M.S.: Todos os jogadores, antes do começo da Copa, terão um controle de sangue e de urina. Vamos coletar todo o necessário para estabelecer os dados básicos dos jogadores. O passaporte biológico é mais amplo que uma verificar o número de glóbulos vermelhos ou hematócritos no sangue. Também existem informações biológicas na urina, para estabelecer uma espécie de impressão digital biológica de cada jogador. Cada pessoa tem uma biologia particular e o objetivo do passaporte biológico é de verificar se o jogador mantém sua biologia particular. Então, certas mudanças de parâmetro, que de repente sobem e que podem indicar uma eventual dopagem. Sabendo o que ocorre com produtos dopantes, é possível constatar anomalias. Não é sistematicamente doping, mas é preciso provar que é, evidentemente. Com o futebol, sistematicamente, será a primeira vez, mas estamos habituados a esse trabalho, com o ciclismo e o atletismo, esportes que têm muito mais problemas de doping do que no futebol.
Tem ainda um problema de dimensão. No ciclismo existem aproximadamente 800 profissionais. Para o futebol, só na Copa do Mundo haverá quase o mesmo número. Como o risco é menor, foi preciso refletir bem para dar uma resposta porque todo mundo diz que o futebol está atrasado no controle. Lembro ada que outros esportes como o tênis e o hóquei no gelo, por exemplo, que ainda não têm o passaporte biológico.

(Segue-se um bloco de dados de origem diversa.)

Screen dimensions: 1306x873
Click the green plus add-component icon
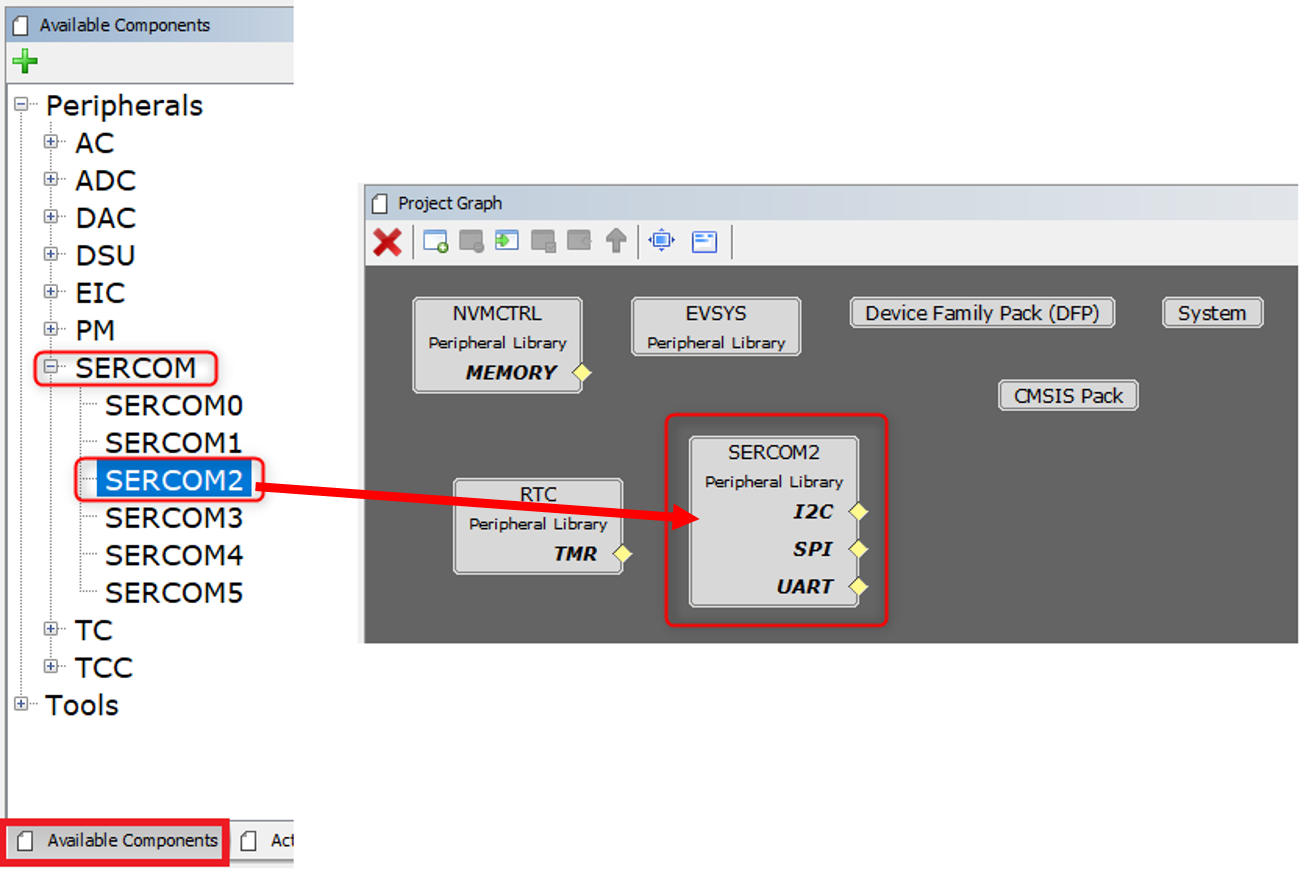pyautogui.click(x=24, y=62)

Resumindo, eu acho que a política antidoping no futebol é coerente, dado o grande número de praticamente e ao fraco risco de dopagem.

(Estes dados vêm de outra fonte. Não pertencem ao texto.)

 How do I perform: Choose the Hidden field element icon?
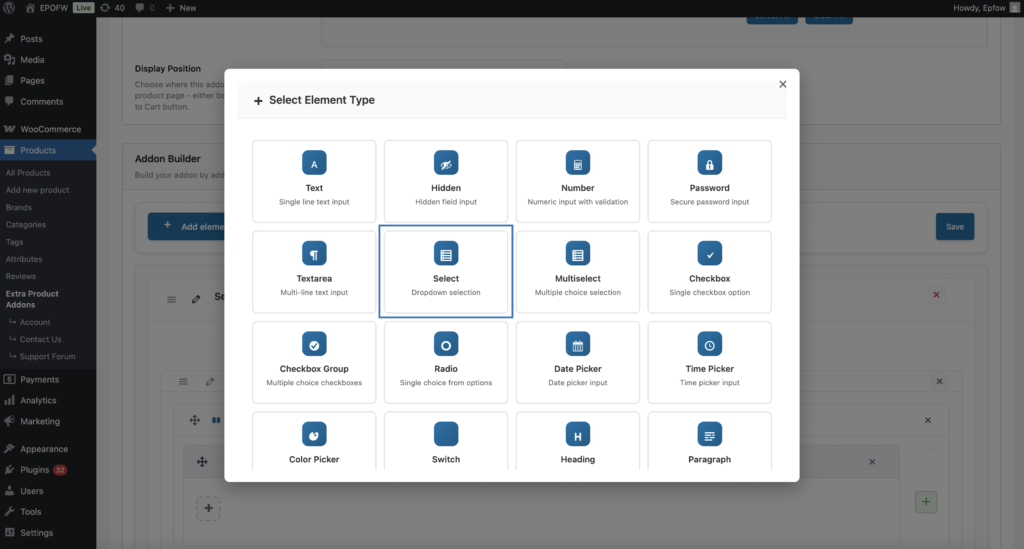pos(446,163)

swissinfo.ch: no site do laboratório, está escrito que o combate futuro é o doping genético. Do que se trata?
M.S.: Sabe-se que certas doenças genéticas graves são combatidas pela terapia gênica, ou seja, introduzir genes para compensar certas deficiências do corpo. Essas tecnologias podem ser utilizadas para dopar. Por exemplo, introduzir um gene para o corpo fabricar mais EPO, mais glóbulos vermelhos e portanto, mais resistência. Fala-se muito e a Agência Mundial Antidoping já investiu milhões de dólares na pesquisa sobre o doping genético.

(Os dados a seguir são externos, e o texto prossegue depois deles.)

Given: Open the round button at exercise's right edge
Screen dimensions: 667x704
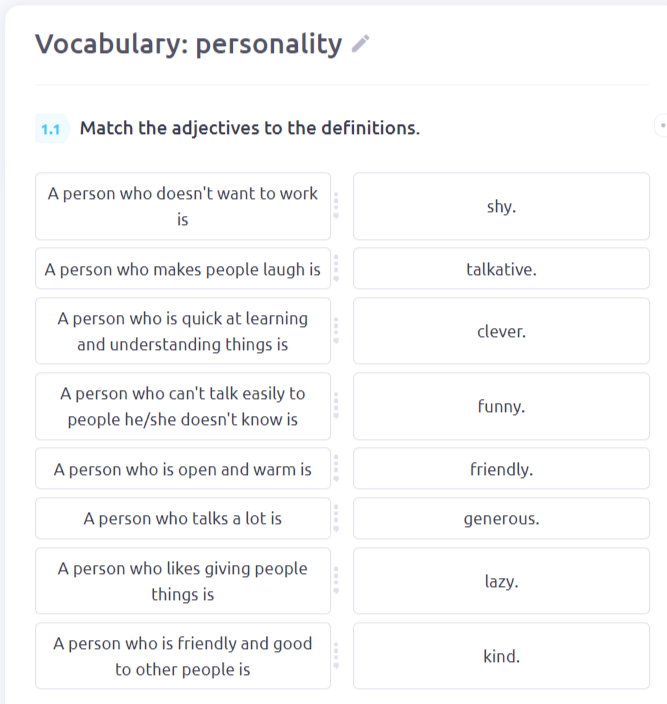Looking at the screenshot, I should point(662,126).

Devo dizer que não veio tão rápido como se pensava por várias razões. O doping “clássico”, que vem da biotecnologia como a EPO, os hormônios de crescimento e todos os novos medicamentos. Eles são mais fáceis de usar do que seria a terapia gênica. Esta dá medo. Os atletas que gostariam utilizar essa técnica devem questionar se ela não é irreversível, quais os efeitos secundários. A medicina mostra que a terapia gênica ainda não é distribuída. A medicina e a indústria farmacêutica trabalham muito ainda com a biotecnologia para sintetizar substâncias muito próximas das que temos no corpo ao invés de modificar o genoma do ser humano. Para mim, é algo que se leva a sério, mas que atualmente ainda não é utilizável.
swissinfo.ch: A indústria alimentar pesquisa muito o que chama de “alicamento”, um conceito da alimentação que cura. Isso não pode virar doping?
M.S.: Já estamos no limite do doping com o suplementos alimentares. Com os “alicamentos” são duas categorias que se aproximam cada vez mais. Como o doping é uma noção consensual. Toda melhora da performance não é proibida. O treinamento em altitude não é proibido. Um estágio em caixa hiperbárica não é proibido e, portanto, isso está no limite. Os “alicamentos” serão a mesma coisa: saber onde está a linha para coloca-lo de um lado ou de outro. Toda a história do doping é assim, de decidir onde está o limite. É por isso que, quando os governos e federações esportivas adotaram o Código Antidoping, foi incluído o critério do espírito esportivo. É muito subjetivo, mas tem esse aspecto consensual. A sociedade sempre foi assim, aceitando as coisas até um certo limite.